The answer is all of the data, repeated exactly.

◆ **DATA SHOWN**:
───
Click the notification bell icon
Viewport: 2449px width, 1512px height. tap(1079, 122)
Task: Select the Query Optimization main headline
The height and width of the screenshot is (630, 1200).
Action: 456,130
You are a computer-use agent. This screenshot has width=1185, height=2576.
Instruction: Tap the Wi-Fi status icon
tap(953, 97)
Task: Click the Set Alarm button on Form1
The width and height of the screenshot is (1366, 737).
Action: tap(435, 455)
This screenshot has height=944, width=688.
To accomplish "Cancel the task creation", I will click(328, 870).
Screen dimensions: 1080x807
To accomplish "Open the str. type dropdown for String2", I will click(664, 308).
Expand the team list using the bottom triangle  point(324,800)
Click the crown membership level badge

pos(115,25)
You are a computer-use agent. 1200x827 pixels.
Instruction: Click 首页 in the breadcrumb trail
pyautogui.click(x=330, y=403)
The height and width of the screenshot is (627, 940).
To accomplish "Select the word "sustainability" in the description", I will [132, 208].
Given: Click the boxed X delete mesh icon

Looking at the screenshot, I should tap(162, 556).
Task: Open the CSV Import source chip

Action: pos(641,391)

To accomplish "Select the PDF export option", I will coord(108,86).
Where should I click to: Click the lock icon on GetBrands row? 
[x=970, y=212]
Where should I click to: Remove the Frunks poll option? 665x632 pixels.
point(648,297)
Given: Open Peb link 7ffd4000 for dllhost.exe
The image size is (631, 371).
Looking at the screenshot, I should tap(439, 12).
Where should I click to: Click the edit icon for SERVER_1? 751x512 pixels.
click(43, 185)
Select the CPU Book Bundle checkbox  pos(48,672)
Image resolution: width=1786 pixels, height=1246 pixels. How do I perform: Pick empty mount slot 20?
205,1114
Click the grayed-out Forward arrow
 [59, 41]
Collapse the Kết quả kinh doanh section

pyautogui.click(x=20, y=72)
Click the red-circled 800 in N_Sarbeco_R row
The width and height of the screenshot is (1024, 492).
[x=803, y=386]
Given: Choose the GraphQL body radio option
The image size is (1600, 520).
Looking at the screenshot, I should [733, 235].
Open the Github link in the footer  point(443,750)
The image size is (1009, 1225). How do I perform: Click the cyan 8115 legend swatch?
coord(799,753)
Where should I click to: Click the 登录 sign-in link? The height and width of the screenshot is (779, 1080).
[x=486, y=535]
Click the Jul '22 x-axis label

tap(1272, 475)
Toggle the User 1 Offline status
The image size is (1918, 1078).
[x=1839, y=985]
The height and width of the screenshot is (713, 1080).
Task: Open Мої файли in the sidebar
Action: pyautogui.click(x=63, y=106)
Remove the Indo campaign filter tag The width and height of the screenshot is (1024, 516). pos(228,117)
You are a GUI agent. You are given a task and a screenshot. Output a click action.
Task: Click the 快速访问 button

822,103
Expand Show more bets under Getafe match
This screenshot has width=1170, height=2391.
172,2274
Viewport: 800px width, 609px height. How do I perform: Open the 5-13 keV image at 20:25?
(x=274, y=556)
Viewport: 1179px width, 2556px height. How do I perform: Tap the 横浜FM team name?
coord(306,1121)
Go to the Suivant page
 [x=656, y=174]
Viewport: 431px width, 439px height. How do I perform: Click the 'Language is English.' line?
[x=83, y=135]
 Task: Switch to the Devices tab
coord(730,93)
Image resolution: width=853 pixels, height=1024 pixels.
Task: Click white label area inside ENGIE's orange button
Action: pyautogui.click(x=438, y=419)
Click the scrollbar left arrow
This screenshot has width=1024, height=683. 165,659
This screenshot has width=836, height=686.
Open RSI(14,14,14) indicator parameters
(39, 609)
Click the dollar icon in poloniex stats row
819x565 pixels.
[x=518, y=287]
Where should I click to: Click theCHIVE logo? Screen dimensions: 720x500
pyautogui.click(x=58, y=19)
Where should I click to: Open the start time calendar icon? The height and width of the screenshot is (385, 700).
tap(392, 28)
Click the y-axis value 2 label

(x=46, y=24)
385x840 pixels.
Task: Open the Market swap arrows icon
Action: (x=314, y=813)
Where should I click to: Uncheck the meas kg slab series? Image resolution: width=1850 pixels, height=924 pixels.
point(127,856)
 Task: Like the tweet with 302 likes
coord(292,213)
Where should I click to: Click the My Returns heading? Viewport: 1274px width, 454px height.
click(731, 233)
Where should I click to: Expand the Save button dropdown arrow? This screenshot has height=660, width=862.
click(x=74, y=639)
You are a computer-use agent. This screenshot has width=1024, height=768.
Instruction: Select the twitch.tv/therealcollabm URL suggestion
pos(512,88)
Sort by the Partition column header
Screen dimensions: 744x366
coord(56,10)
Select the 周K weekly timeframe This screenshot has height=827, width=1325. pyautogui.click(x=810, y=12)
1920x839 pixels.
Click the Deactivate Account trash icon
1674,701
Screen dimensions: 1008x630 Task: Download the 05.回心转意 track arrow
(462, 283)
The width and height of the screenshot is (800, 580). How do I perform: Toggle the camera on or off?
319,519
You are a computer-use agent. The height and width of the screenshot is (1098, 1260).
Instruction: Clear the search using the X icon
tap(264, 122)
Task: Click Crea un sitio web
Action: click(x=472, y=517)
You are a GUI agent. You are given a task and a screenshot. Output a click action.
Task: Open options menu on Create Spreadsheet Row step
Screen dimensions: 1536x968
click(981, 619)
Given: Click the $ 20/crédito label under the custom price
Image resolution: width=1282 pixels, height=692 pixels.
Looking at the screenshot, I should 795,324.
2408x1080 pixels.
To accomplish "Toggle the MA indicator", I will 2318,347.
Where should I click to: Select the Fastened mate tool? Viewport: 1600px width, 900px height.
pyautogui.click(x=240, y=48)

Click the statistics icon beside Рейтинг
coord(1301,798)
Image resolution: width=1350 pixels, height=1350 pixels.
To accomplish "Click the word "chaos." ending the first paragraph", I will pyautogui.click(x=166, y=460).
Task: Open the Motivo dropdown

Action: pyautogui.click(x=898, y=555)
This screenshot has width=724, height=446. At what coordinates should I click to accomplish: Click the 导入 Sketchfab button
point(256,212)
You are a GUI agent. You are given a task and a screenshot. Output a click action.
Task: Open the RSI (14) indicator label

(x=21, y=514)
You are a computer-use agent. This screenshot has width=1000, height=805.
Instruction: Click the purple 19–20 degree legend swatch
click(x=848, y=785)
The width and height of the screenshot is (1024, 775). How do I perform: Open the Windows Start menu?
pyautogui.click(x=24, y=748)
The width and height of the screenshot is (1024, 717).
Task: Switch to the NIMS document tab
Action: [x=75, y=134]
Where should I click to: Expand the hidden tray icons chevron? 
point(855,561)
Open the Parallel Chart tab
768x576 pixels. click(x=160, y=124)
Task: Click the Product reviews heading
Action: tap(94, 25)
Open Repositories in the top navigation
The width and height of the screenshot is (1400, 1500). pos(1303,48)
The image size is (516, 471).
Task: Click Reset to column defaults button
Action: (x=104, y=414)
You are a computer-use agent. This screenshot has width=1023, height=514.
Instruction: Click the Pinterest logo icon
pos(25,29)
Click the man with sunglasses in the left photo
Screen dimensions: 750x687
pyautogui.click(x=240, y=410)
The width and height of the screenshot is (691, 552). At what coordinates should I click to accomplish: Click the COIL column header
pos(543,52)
───
◆ **RESULT OF THE TASK**:
Click the notification bell icon
Viewport: 2449px width, 1512px height. tap(1079, 122)
Task: Select the Query Optimization main headline
The height and width of the screenshot is (630, 1200).
Action: 456,130
You are a computer-use agent. This screenshot has width=1185, height=2576.
Instruction: Tap the Wi-Fi status icon
tap(953, 97)
Task: Click the Set Alarm button on Form1
The width and height of the screenshot is (1366, 737).
Action: tap(435, 455)
This screenshot has height=944, width=688.
To accomplish "Cancel the task creation", I will click(328, 870).
Screen dimensions: 1080x807
To accomplish "Open the str. type dropdown for String2", I will click(664, 308).
Expand the team list using the bottom triangle  point(324,800)
Click the crown membership level badge

pos(115,25)
You are a computer-use agent. 1200x827 pixels.
Instruction: Click 首页 in the breadcrumb trail
pyautogui.click(x=330, y=403)
The height and width of the screenshot is (627, 940).
To accomplish "Select the word "sustainability" in the description", I will [132, 208].
Given: Click the boxed X delete mesh icon

Looking at the screenshot, I should tap(162, 556).
Task: Open the CSV Import source chip

Action: pos(641,391)

To accomplish "Select the PDF export option", I will coord(108,86).
Where should I click to: Click the lock icon on GetBrands row? 
[x=970, y=212]
Where should I click to: Remove the Frunks poll option? 665x632 pixels.
point(648,297)
Given: Open Peb link 7ffd4000 for dllhost.exe
The image size is (631, 371).
Looking at the screenshot, I should tap(439, 12).
Where should I click to: Click the edit icon for SERVER_1? 751x512 pixels.
click(43, 185)
Select the CPU Book Bundle checkbox  pos(48,672)
Image resolution: width=1786 pixels, height=1246 pixels. How do I perform: Pick empty mount slot 20?
205,1114
Click the grayed-out Forward arrow
 [59, 41]
Collapse the Kết quả kinh doanh section

pyautogui.click(x=20, y=72)
Click the red-circled 800 in N_Sarbeco_R row
The width and height of the screenshot is (1024, 492).
[x=803, y=386]
Given: Choose the GraphQL body radio option
The image size is (1600, 520).
Looking at the screenshot, I should [733, 235].
Open the Github link in the footer  point(443,750)
The image size is (1009, 1225). How do I perform: Click the cyan 8115 legend swatch?
coord(799,753)
Where should I click to: Click the 登录 sign-in link? The height and width of the screenshot is (779, 1080).
[x=486, y=535]
Click the Jul '22 x-axis label

tap(1272, 475)
Toggle the User 1 Offline status
The image size is (1918, 1078).
[x=1839, y=985]
The height and width of the screenshot is (713, 1080).
Task: Open Мої файли in the sidebar
Action: pyautogui.click(x=63, y=106)
Remove the Indo campaign filter tag The width and height of the screenshot is (1024, 516). pos(228,117)
You are a GUI agent. You are given a task and a screenshot. Output a click action.
Task: Click the 快速访问 button

822,103
Expand Show more bets under Getafe match
This screenshot has width=1170, height=2391.
172,2274
Viewport: 800px width, 609px height. How do I perform: Open the 5-13 keV image at 20:25?
(x=274, y=556)
Viewport: 1179px width, 2556px height. How do I perform: Tap the 横浜FM team name?
coord(306,1121)
Go to the Suivant page
 [x=656, y=174]
Viewport: 431px width, 439px height. How do I perform: Click the 'Language is English.' line?
[x=83, y=135]
 Task: Switch to the Devices tab
coord(730,93)
Image resolution: width=853 pixels, height=1024 pixels.
Task: Click white label area inside ENGIE's orange button
Action: pyautogui.click(x=438, y=419)
Click the scrollbar left arrow
This screenshot has width=1024, height=683. 165,659
This screenshot has width=836, height=686.
Open RSI(14,14,14) indicator parameters
(39, 609)
Click the dollar icon in poloniex stats row
819x565 pixels.
[x=518, y=287]
Where should I click to: Click theCHIVE logo? Screen dimensions: 720x500
pyautogui.click(x=58, y=19)
Where should I click to: Open the start time calendar icon? The height and width of the screenshot is (385, 700).
tap(392, 28)
Click the y-axis value 2 label

(x=46, y=24)
385x840 pixels.
Task: Open the Market swap arrows icon
Action: (x=314, y=813)
Where should I click to: Uncheck the meas kg slab series? Image resolution: width=1850 pixels, height=924 pixels.
point(127,856)
 Task: Like the tweet with 302 likes
coord(292,213)
Where should I click to: Click the My Returns heading? Viewport: 1274px width, 454px height.
click(731, 233)
Where should I click to: Expand the Save button dropdown arrow? This screenshot has height=660, width=862.
click(x=74, y=639)
You are a computer-use agent. This screenshot has width=1024, height=768.
Instruction: Select the twitch.tv/therealcollabm URL suggestion
pos(512,88)
Sort by the Partition column header
Screen dimensions: 744x366
coord(56,10)
Select the 周K weekly timeframe This screenshot has height=827, width=1325. pyautogui.click(x=810, y=12)
1920x839 pixels.
Click the Deactivate Account trash icon
1674,701
Screen dimensions: 1008x630 Task: Download the 05.回心转意 track arrow
(462, 283)
The width and height of the screenshot is (800, 580). How do I perform: Toggle the camera on or off?
319,519
You are a computer-use agent. The height and width of the screenshot is (1098, 1260).
Instruction: Clear the search using the X icon
tap(264, 122)
Task: Click Crea un sitio web
Action: click(x=472, y=517)
You are a GUI agent. You are given a task and a screenshot. Output a click action.
Task: Open options menu on Create Spreadsheet Row step
Screen dimensions: 1536x968
click(981, 619)
Given: Click the $ 20/crédito label under the custom price
Image resolution: width=1282 pixels, height=692 pixels.
Looking at the screenshot, I should 795,324.
2408x1080 pixels.
To accomplish "Toggle the MA indicator", I will 2318,347.
Where should I click to: Select the Fastened mate tool? Viewport: 1600px width, 900px height.
pyautogui.click(x=240, y=48)

Click the statistics icon beside Рейтинг
coord(1301,798)
Image resolution: width=1350 pixels, height=1350 pixels.
To accomplish "Click the word "chaos." ending the first paragraph", I will pyautogui.click(x=166, y=460).
Task: Open the Motivo dropdown

Action: pyautogui.click(x=898, y=555)
This screenshot has width=724, height=446. At what coordinates should I click to accomplish: Click the 导入 Sketchfab button
point(256,212)
You are a GUI agent. You are given a task and a screenshot. Output a click action.
Task: Open the RSI (14) indicator label

(x=21, y=514)
You are a computer-use agent. This screenshot has width=1000, height=805.
Instruction: Click the purple 19–20 degree legend swatch
click(x=848, y=785)
The width and height of the screenshot is (1024, 775). How do I perform: Open the Windows Start menu?
pyautogui.click(x=24, y=748)
The width and height of the screenshot is (1024, 717).
Task: Switch to the NIMS document tab
Action: [x=75, y=134]
Where should I click to: Expand the hidden tray icons chevron? 
point(855,561)
Open the Parallel Chart tab
768x576 pixels. click(x=160, y=124)
Task: Click the Product reviews heading
Action: tap(94, 25)
Open Repositories in the top navigation
The width and height of the screenshot is (1400, 1500). pos(1303,48)
The image size is (516, 471).
Task: Click Reset to column defaults button
Action: (x=104, y=414)
You are a computer-use agent. This screenshot has width=1023, height=514.
Instruction: Click the Pinterest logo icon
pos(25,29)
Click the man with sunglasses in the left photo
Screen dimensions: 750x687
pyautogui.click(x=240, y=410)
The width and height of the screenshot is (691, 552). At what coordinates should I click to accomplish: Click the COIL column header
pos(543,52)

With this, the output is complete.